TASK ITEM: Where the line containing "Instruction: Click the" appears in the entries below, start there and print only that line and every line after it, exactly, through the end, excluding pictures.

[Stored items]
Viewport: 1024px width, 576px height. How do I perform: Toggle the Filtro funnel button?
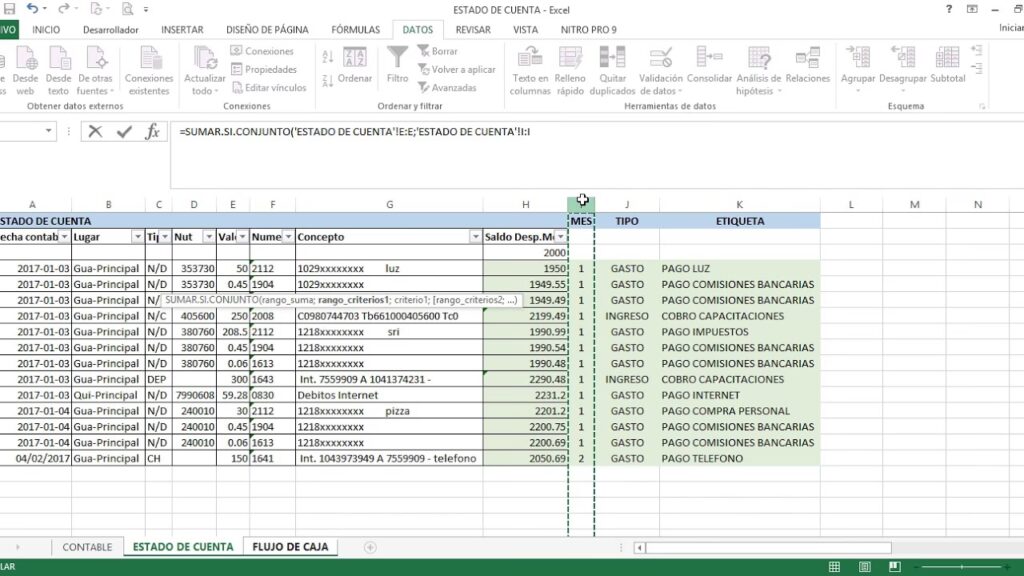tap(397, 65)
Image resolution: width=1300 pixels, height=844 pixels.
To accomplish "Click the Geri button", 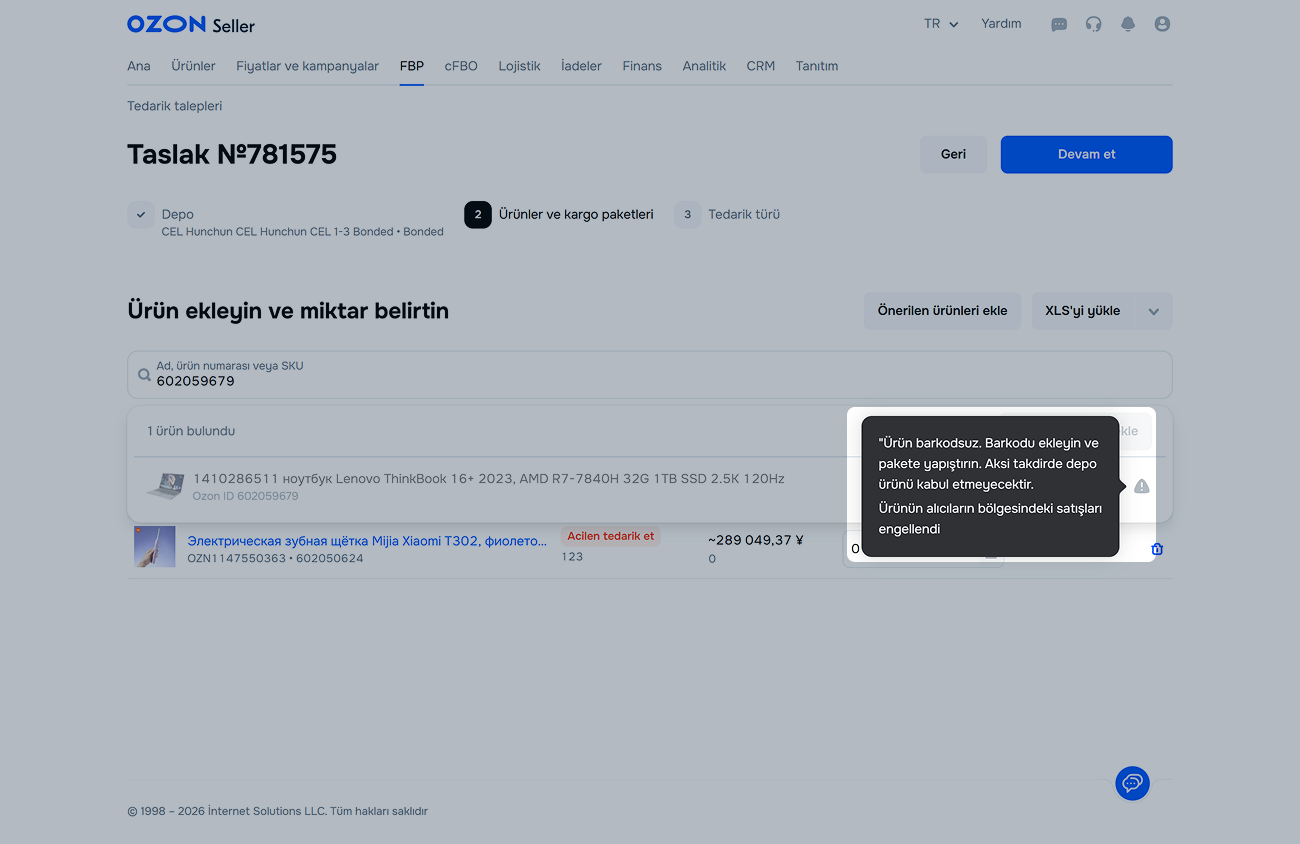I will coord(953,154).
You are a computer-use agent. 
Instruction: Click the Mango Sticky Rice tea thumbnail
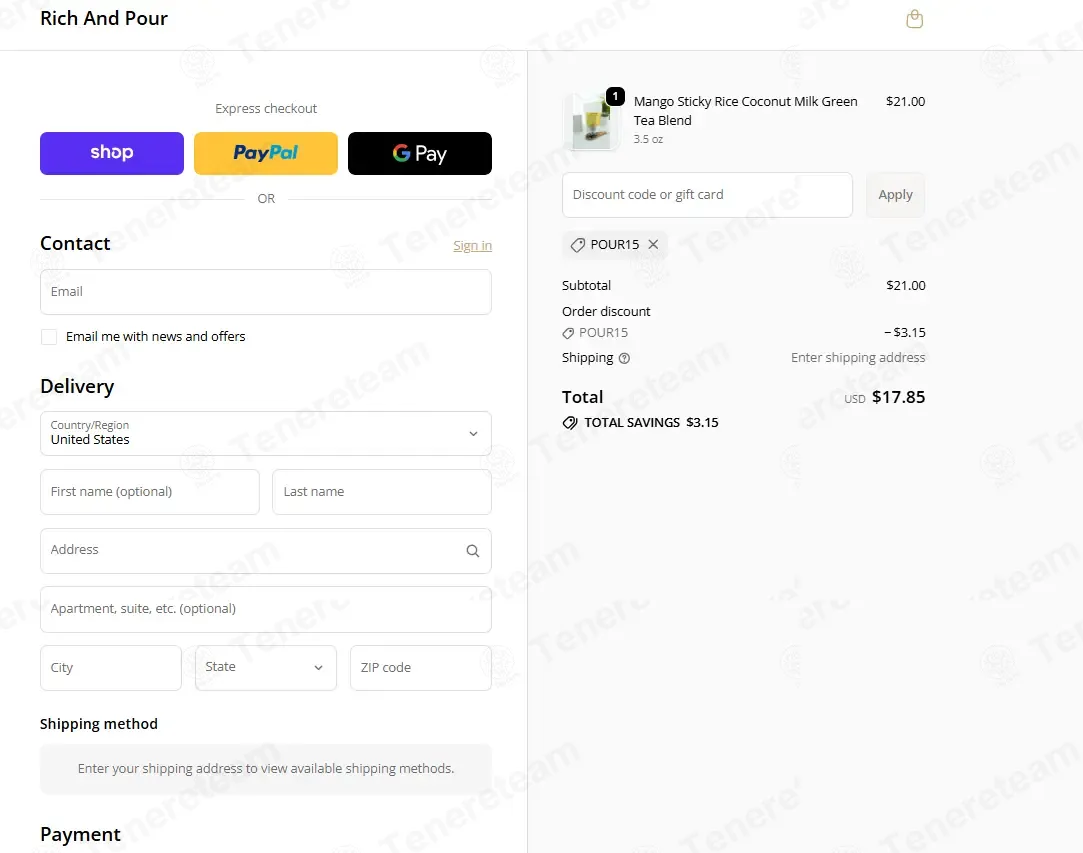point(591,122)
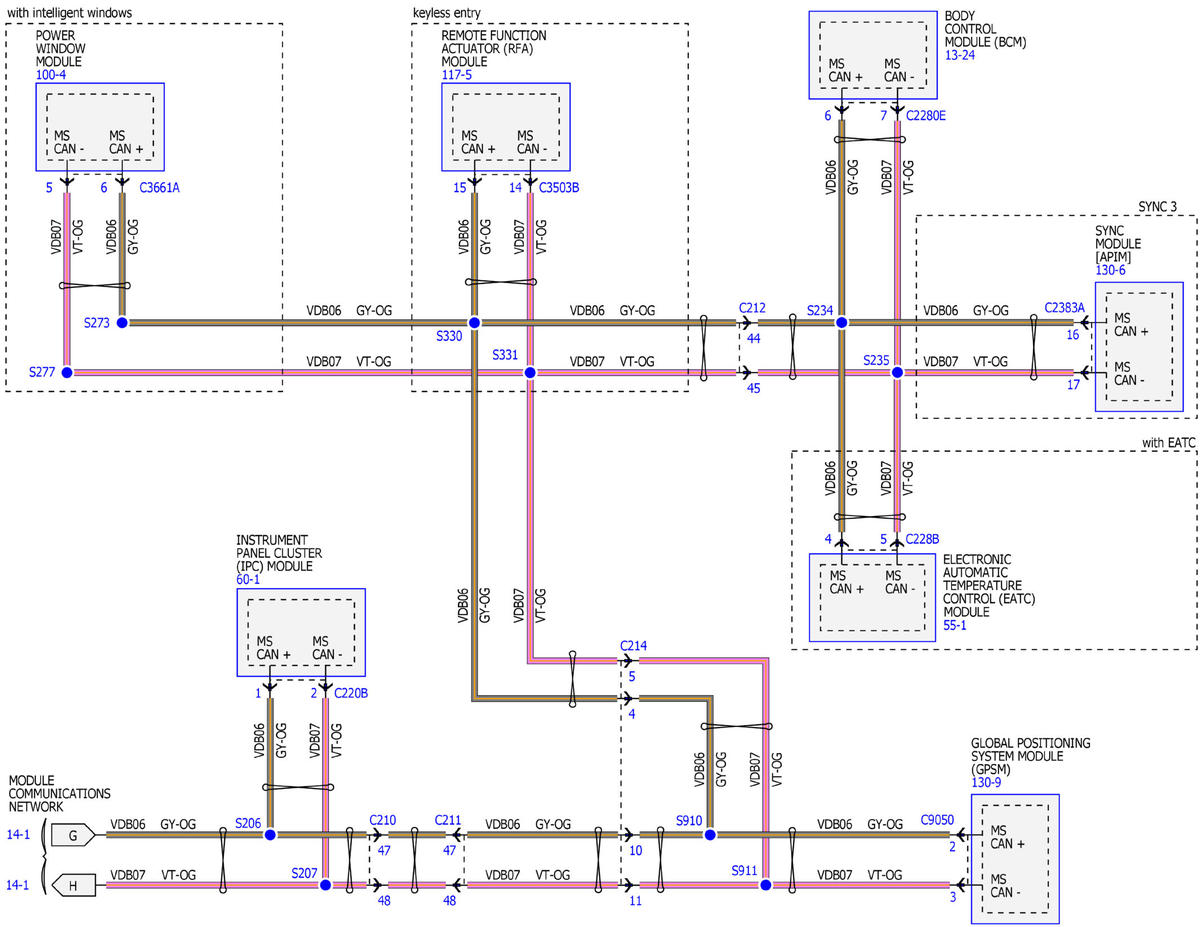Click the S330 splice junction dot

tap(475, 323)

SOLUTION:
Instruction: Click the Mango Sticky Rice tea thumbnail
point(591,122)
Click the S330 splice junction dot

tap(475, 323)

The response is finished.